Privacy & Information Security Law Blog

Following numerous complaints about the use of behavioral advertising technology by internet service providers, the European Commission (the “Commission”) launched infringement proceedings against the United Kingdom for an alleged failure to keep people’s online details confidential. The EU Telecoms Commissioner, Viviane Reding, has called upon the UK to change its national laws to ensure the confidentiality of communications by prohibiting interception and surveillance without the user's consent. If the UK does not comply, the Commission can issue a final warning before taking the UK to the European Court of Justice.

Legal Background
In the UK, those who collect and use data through behavioral advertising technology must comply with the Data Protection Act 1998 (as amended) (the “DPA”), as well as the Privacy and Electronic Communications (EC Directive) Regulations 2003 (the “Privacy Regulations”). In addition, any organization which chooses to “monitor” or “intercept” online communications must also comply with the Regulation of Investigatory Powers Act 2000 (“RIPA”) and the Telecommunications (Lawful Business Practice) (Interception of Communications) Regulations 2000 (the “LBP Regulations”).

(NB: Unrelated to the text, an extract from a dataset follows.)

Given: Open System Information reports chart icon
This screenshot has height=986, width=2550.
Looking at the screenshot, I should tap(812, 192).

These legislative instruments implemented various EU Directives in the UK. Under Article 226 of the EC Treaty, the European Commission is responsible for ensuring that European Community law is correctly enacted into the local laws of individual Member States. If a Member State fails to comply with European Community law, the European Commission can bring infringement proceedings, and may ultimately refer the case to the European Court of Justice (the “ECJ”). Here, the European Commission has commenced infringement proceedings by issuing a formal notice to the UK. The UK has two months to respond or to comply voluntarily by amending the relevant legislation.

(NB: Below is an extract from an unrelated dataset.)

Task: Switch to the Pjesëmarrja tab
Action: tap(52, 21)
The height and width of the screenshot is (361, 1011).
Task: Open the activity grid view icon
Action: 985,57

Phorm’s Advertising Tracker System
The debate began with the introduction of Phorm Inc.’s advertising tracker system which allows the company to track the identity and web habits of individual computers by tracing their unique Internet Protocol addresses.

Earlier this week a document was published on “Wikileaks” revealing that British Telecom (one of the UK’s leading telephone operators) had commenced a trial of Phorm’s system in 2006. British Telecom acknowledged in April 2008 that it had used Phorm without customer consent in 2006 and in 2007. The UK’s data protection authority, the Information Commissioner’s Office (the “ICO”), investigated British Telecom’s trial of the Phorm system.

In April 2008, the ICO published a response to the concerns voiced about the use of Phorm. Following several complaints from individuals and privacy experts, the ICO forced Phorm to require its customers to “opt-in” rather than “opt-out” of its use. In response to this, British Telecom reassured the ICO that its trial of Phorm did not permit customers’ web browsing activities to be monitored unless customers positively opted-in to participate. British Telecom also confirmed that its use of Phorm does not store personally identifiable information, URLs or IP addresses or retain browsing histories and that search information is deleted almost immediately and is not retrievable. This is also stated on Phorm’s website.

In practical terms, it appears that personal data is collected by Phorm but is subsequently anonymized.

Behavioral advertising technology is beneficial for both users and businesses as users discover more of what interests them and businesses find a more cost-effective way to communicate with users. Effective online advertising helps to create low barriers to online market entry which in turn facilitates competition and innovation.

Legal Implications
If the European Commission finds that the UK has not correctly implemented legislation which governs behavioral advertising technology, the UK will potentially need to amend the DPA, the Privacy Regulations and RIPA. In addition, the European Commission may insist that more effective sanctions be included in the UK legislation. Such amendments would undoubtedly result in significant changes in practices for UK online businesses, employers and social networking sites. Monitoring and interception practices will be restricted and “implied consent” may not be sufficient. The use of opt-in consent, currently required for direct marketing activities throughout Europe, may also be required as a precondition to the use of cookies, web beacons and user tracking systems which currently only require opt-out consent.

Hunton & Williams will provide updates, on this blog, of the status of these infringement proceedings and consider the potential implications, in particular, for retailers and social networking sites going forward.